▶ **DATA TO PROCESS**
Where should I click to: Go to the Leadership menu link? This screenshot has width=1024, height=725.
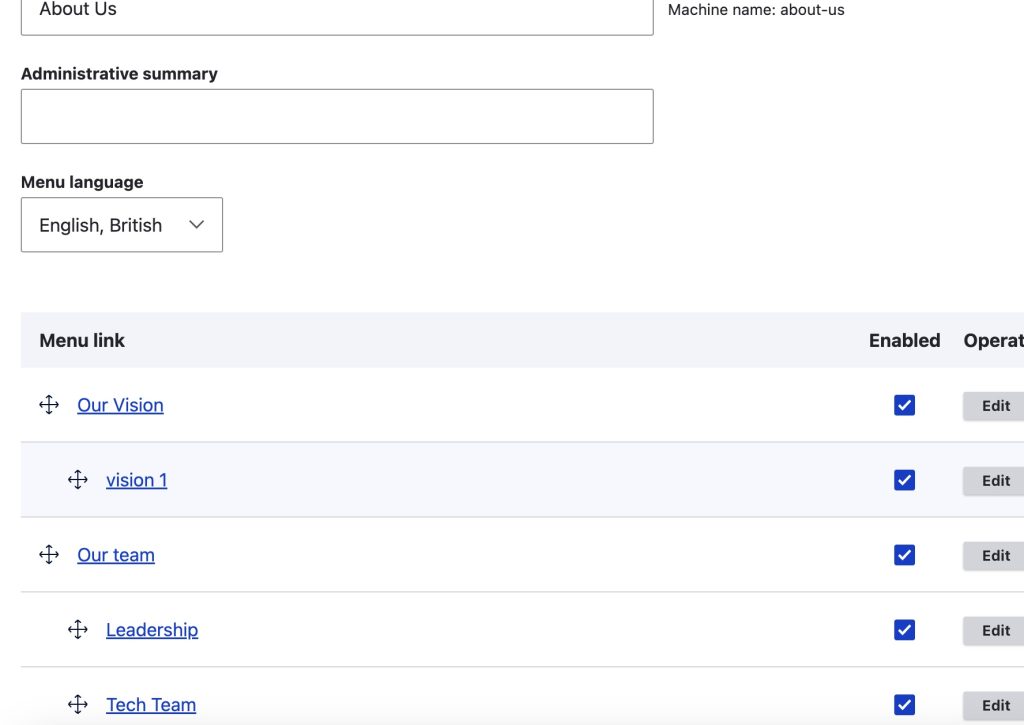tap(152, 630)
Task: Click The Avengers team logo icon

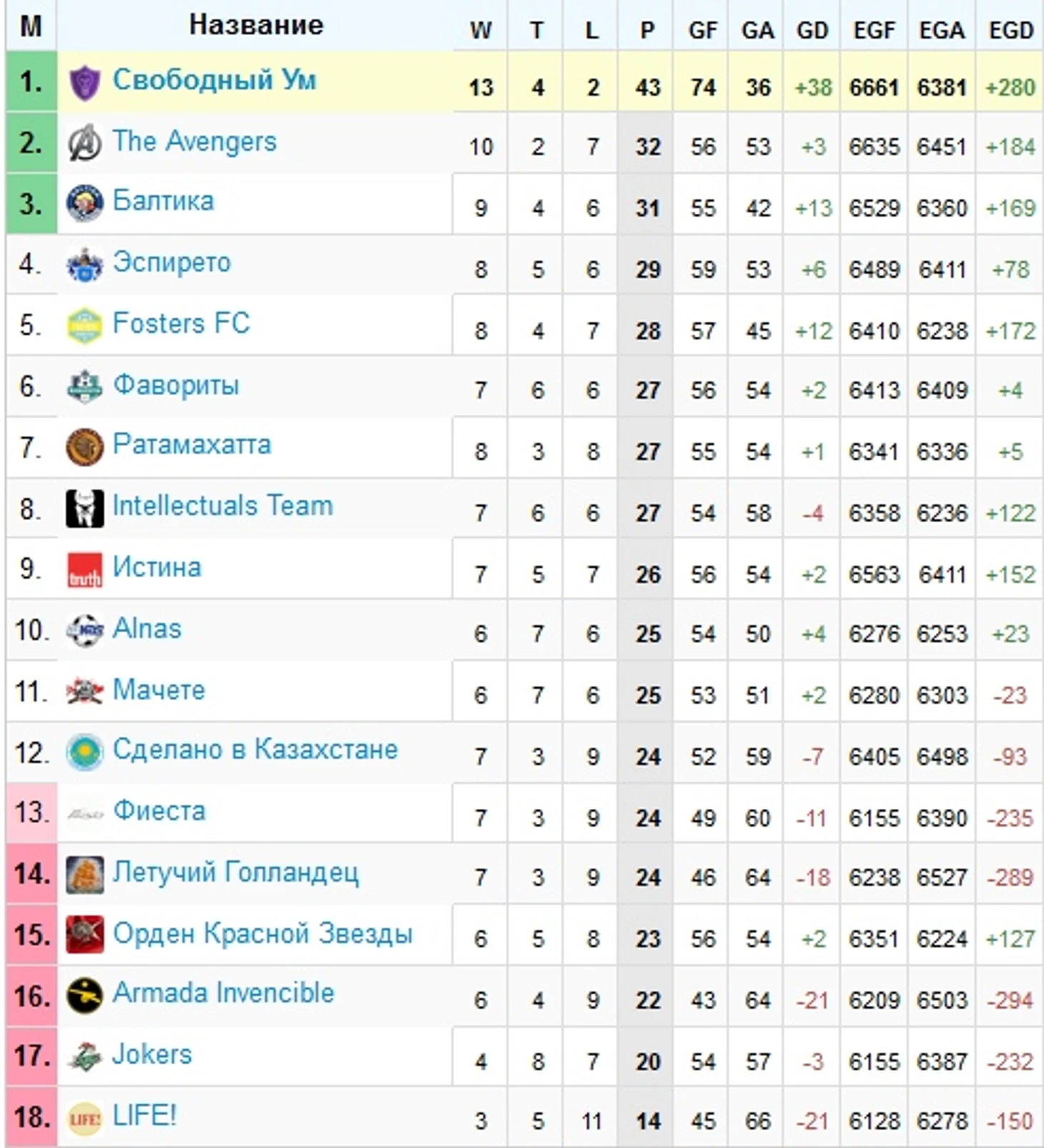Action: click(84, 142)
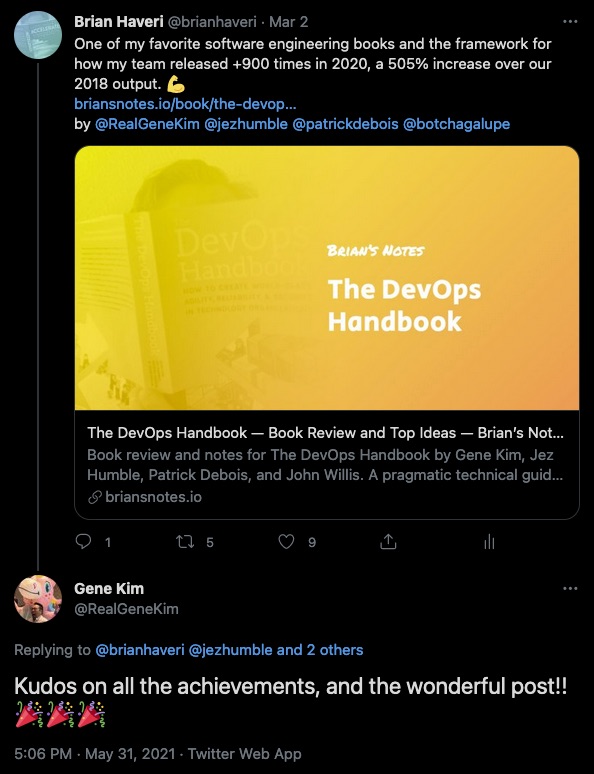Open the briansnotes.io/book/the-devop... link
594x774 pixels.
185,104
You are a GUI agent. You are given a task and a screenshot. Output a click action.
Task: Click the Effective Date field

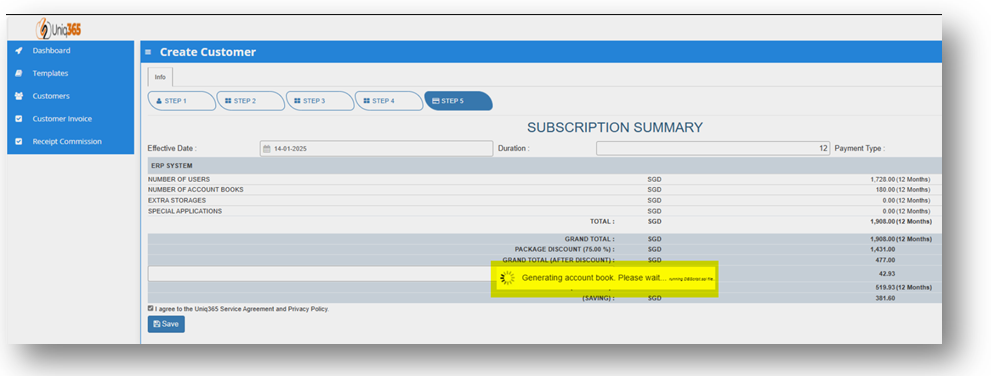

▶ **EXERCISE GOAL**
Set down exactly, and only, the lines from the one holding "Task: Click The Avengers team logo icon" to the end of the records above, leaving every picture out.

▶ **ANSWER TO THIS TASK**
Task: Click The Avengers team logo icon

Action: click(84, 142)
Open the briansnotes.io/book/the-devop... link
594x774 pixels.
185,104
You are a GUI agent. You are given a task and a screenshot. Output a click action.
Task: Click the Effective Date field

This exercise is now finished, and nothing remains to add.